## Exercise requirements
Count every line below that holds "Viewport". The answer is the number alone.

## Records from a dataset
######

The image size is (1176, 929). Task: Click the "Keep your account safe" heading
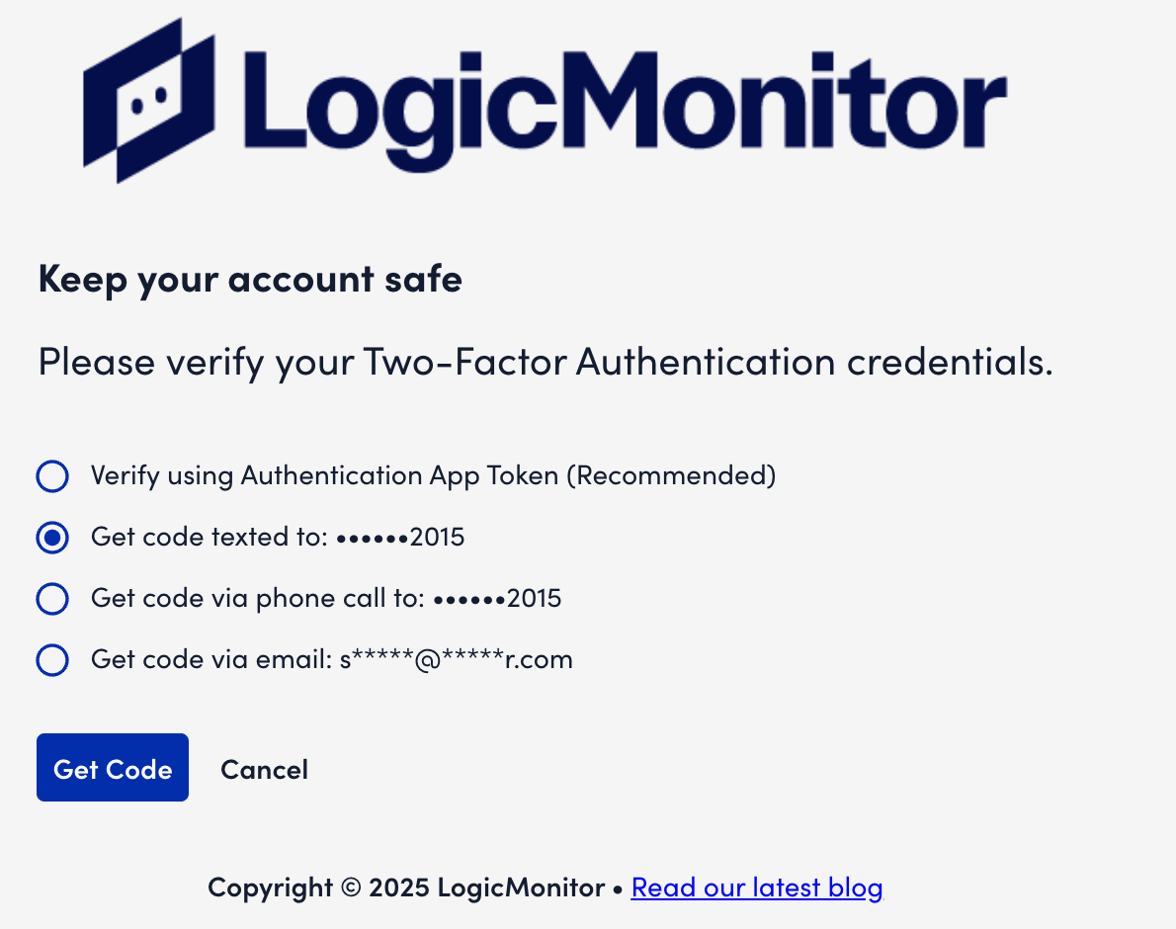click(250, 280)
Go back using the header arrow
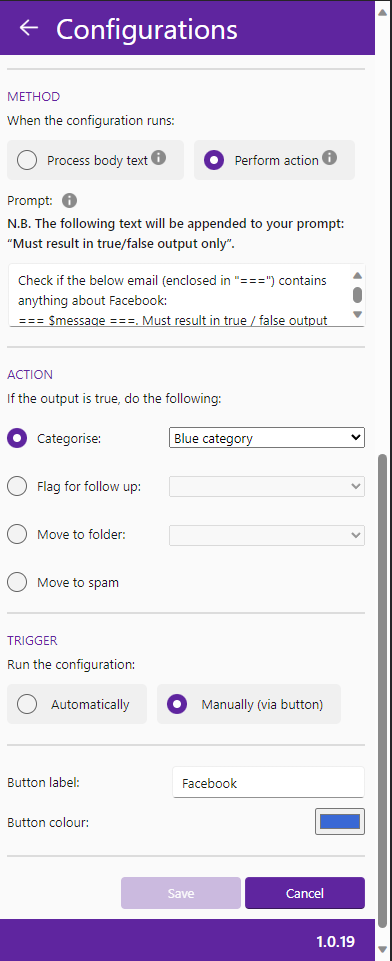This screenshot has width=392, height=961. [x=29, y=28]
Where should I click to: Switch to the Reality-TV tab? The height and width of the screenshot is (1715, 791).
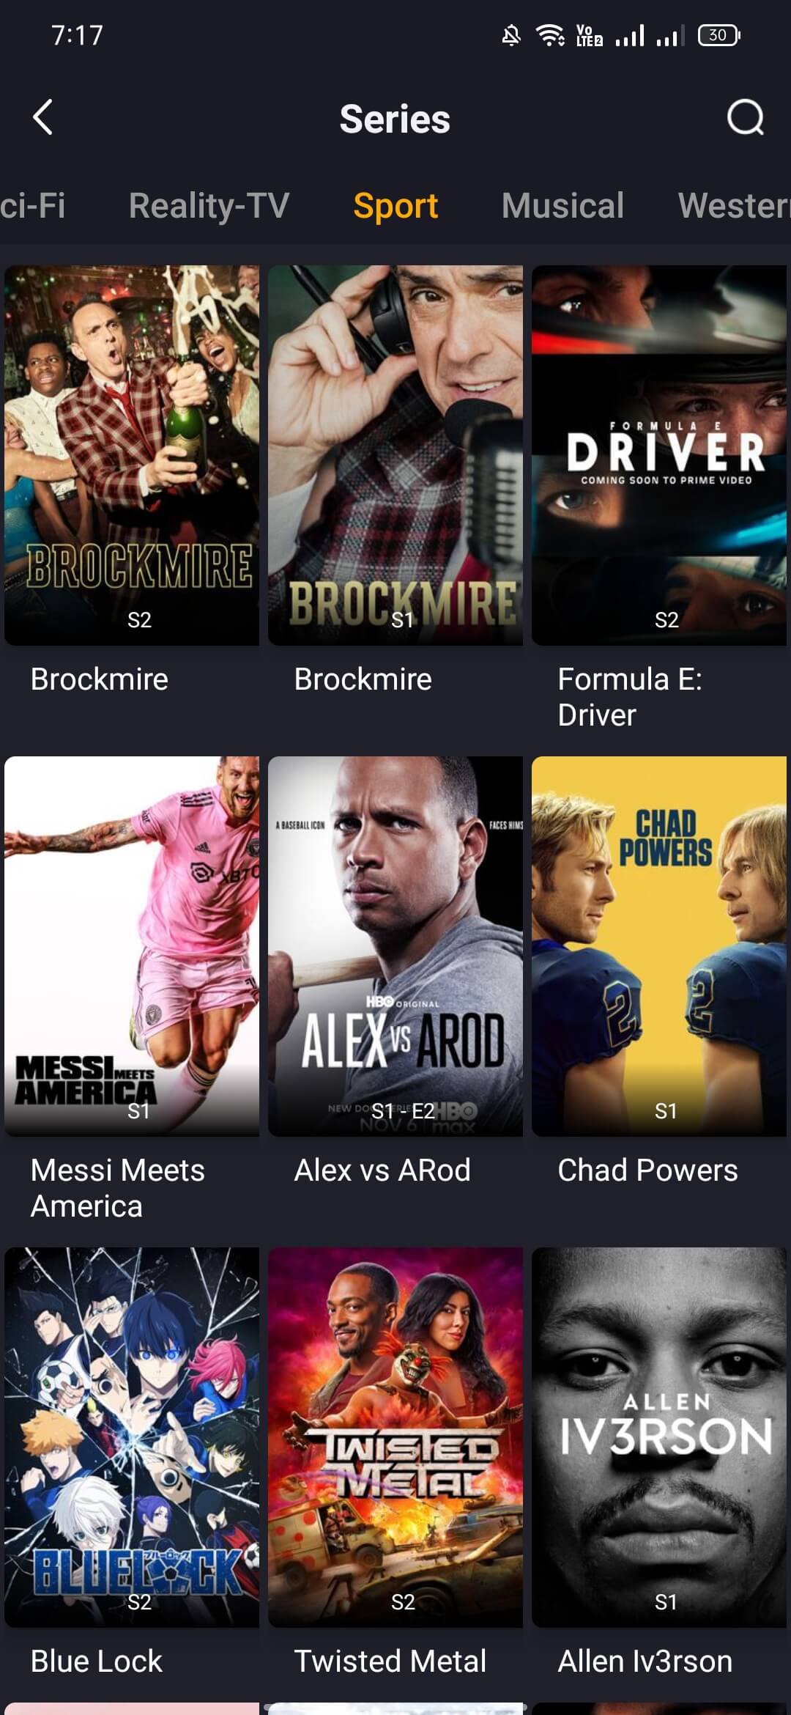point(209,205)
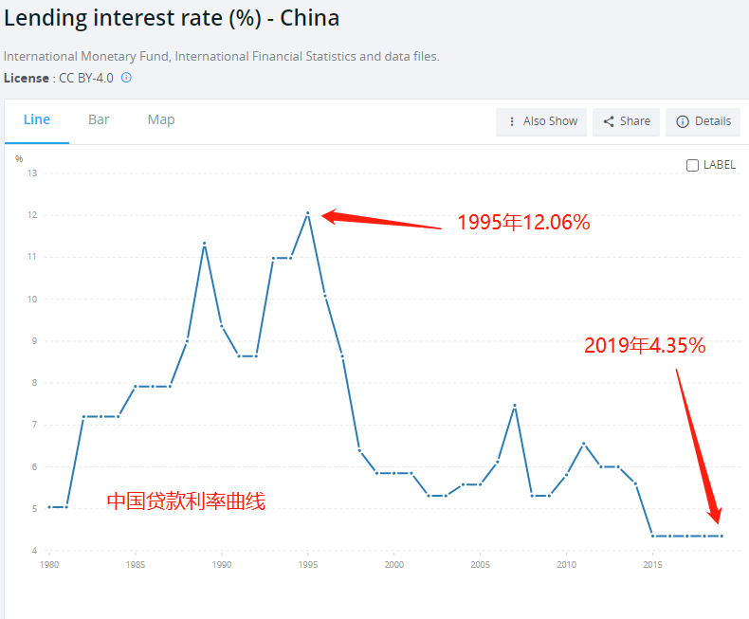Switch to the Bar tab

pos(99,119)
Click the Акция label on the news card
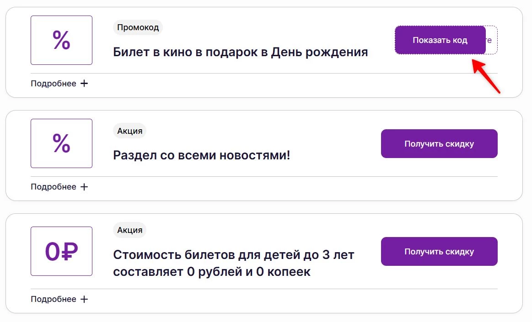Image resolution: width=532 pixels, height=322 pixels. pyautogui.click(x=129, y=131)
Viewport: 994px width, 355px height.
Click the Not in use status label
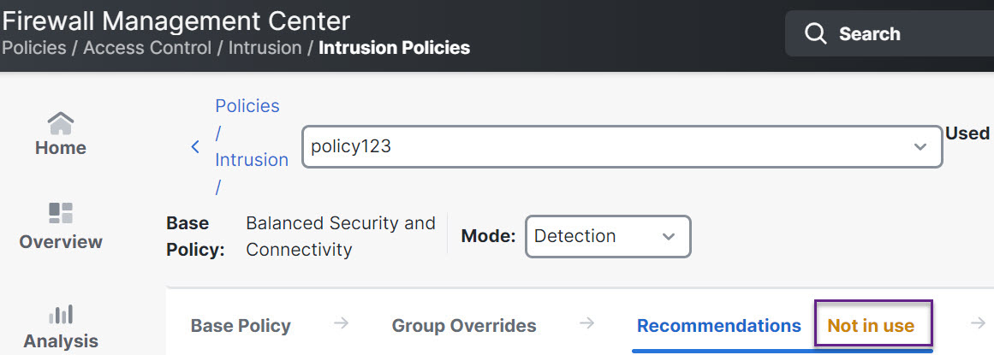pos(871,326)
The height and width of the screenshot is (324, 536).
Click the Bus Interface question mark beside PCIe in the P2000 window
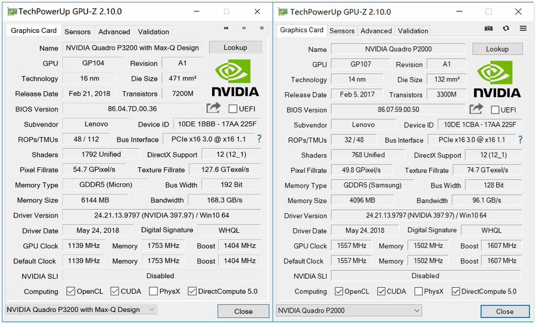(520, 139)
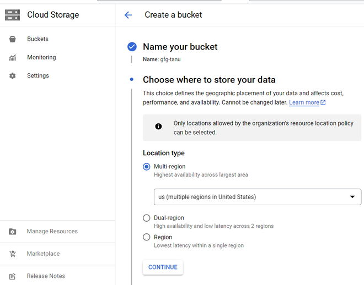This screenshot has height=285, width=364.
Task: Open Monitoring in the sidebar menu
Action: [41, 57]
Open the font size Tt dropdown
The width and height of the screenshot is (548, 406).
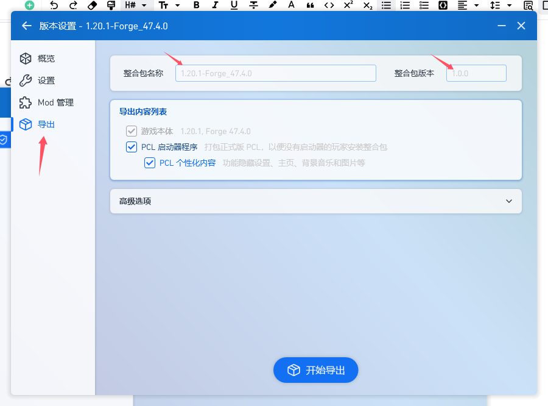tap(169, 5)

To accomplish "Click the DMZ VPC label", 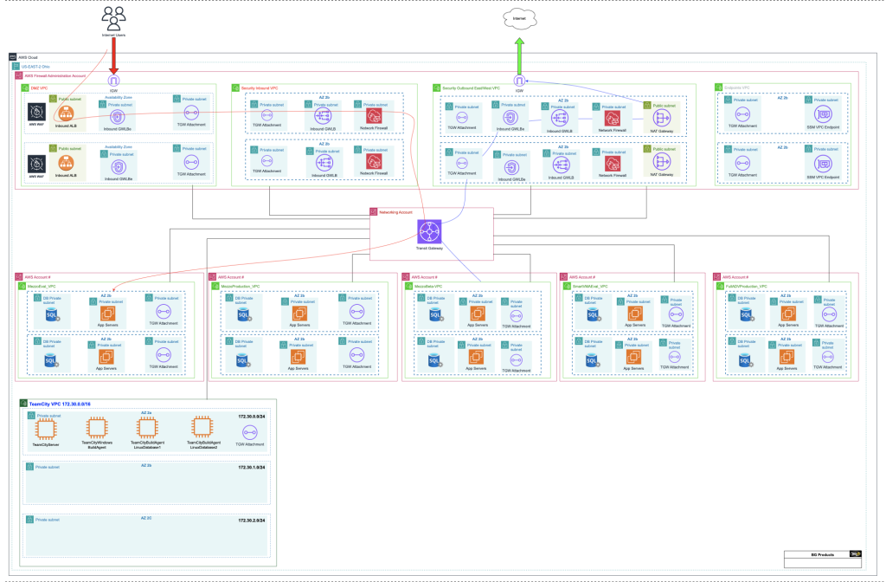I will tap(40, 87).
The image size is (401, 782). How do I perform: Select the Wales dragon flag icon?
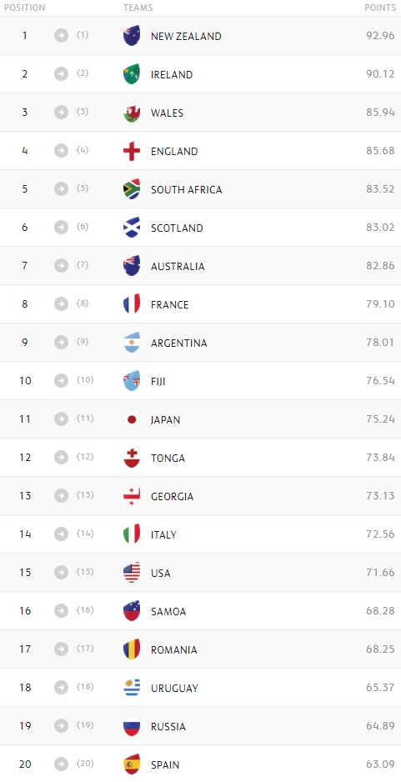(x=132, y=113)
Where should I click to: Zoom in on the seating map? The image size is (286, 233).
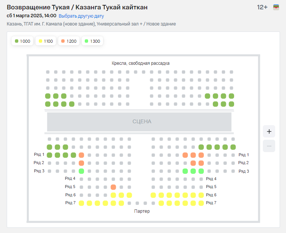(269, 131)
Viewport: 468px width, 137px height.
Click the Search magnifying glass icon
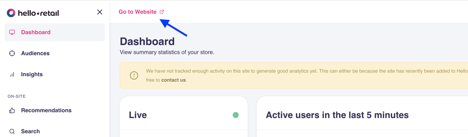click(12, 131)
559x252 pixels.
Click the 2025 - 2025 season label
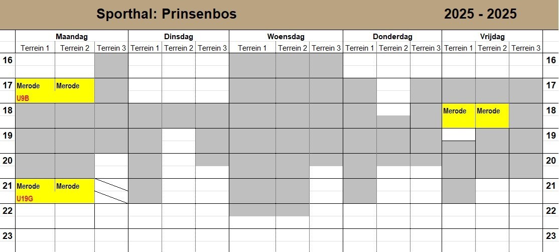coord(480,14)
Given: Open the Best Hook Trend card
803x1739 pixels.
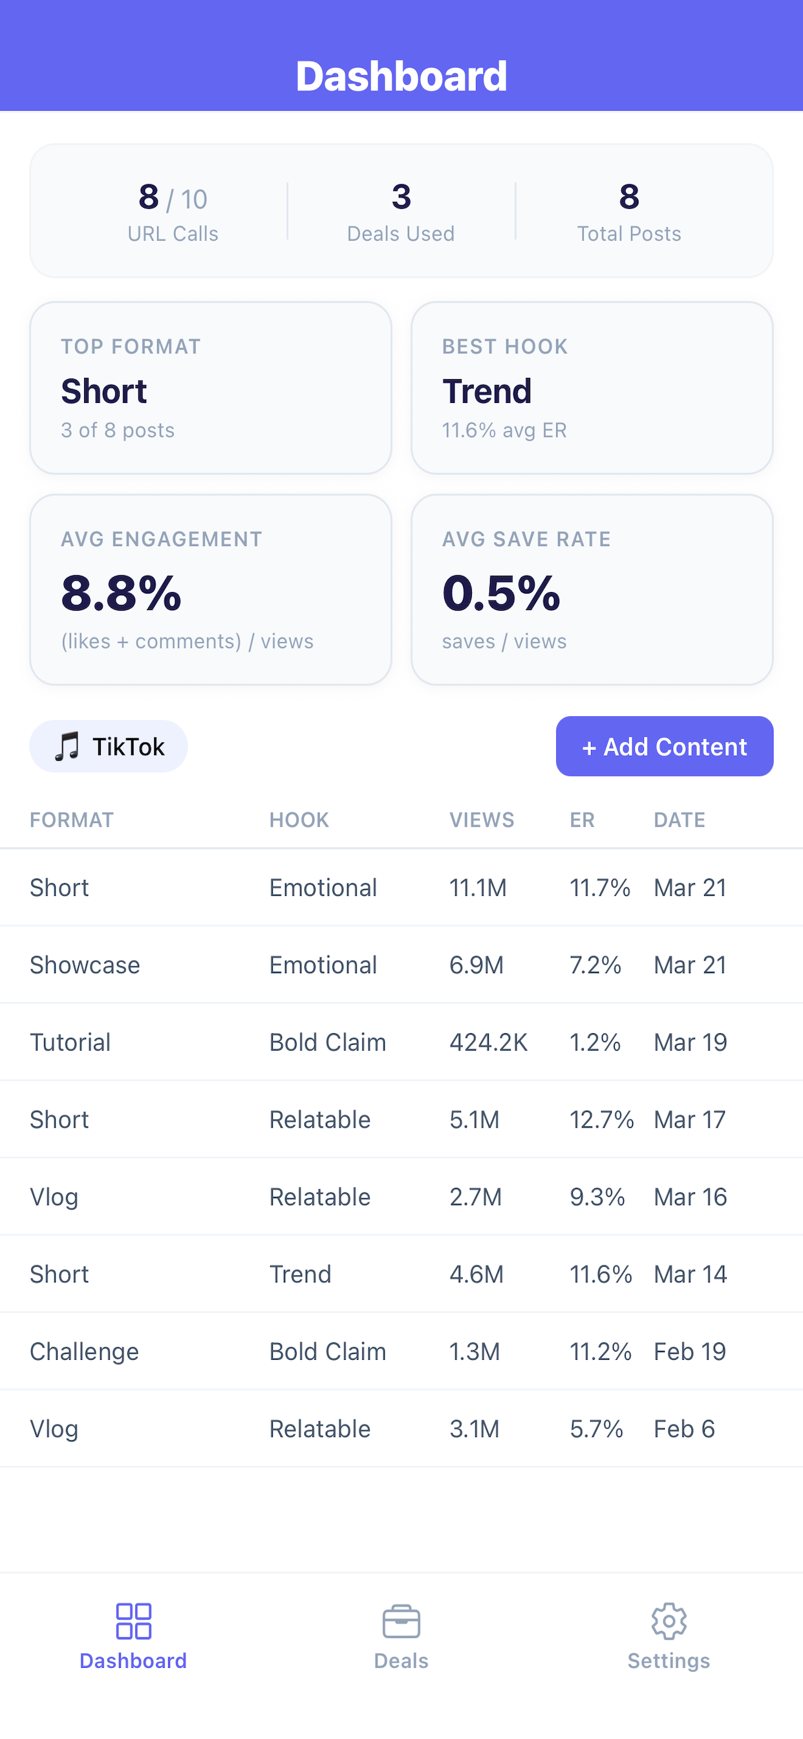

######

## Task solution
2